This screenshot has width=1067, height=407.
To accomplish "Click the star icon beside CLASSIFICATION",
_ _ _ _ _
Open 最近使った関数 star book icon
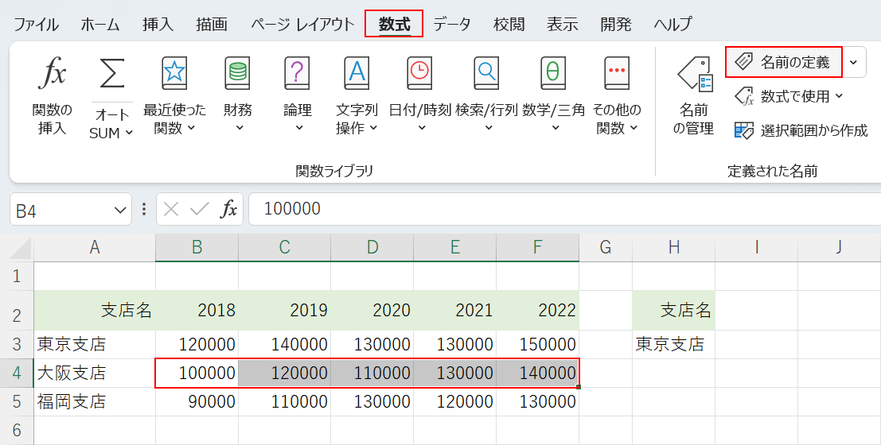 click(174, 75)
_ _ _ _ _
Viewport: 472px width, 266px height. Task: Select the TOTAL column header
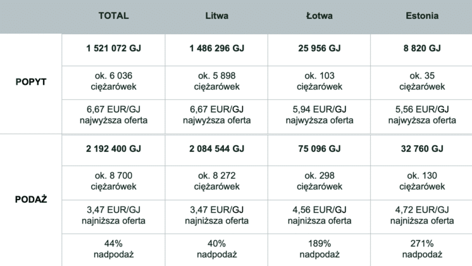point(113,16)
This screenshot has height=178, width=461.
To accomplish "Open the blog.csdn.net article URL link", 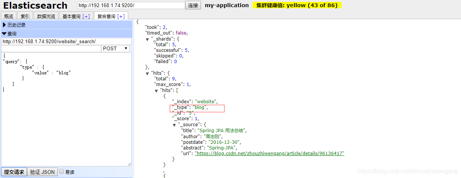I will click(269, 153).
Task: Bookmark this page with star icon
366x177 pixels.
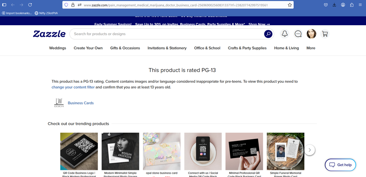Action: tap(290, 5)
_ _ _ _ _
Task item: Within the records above, count each line holding "screenshot". Write down only the number.

Exercise answer: 2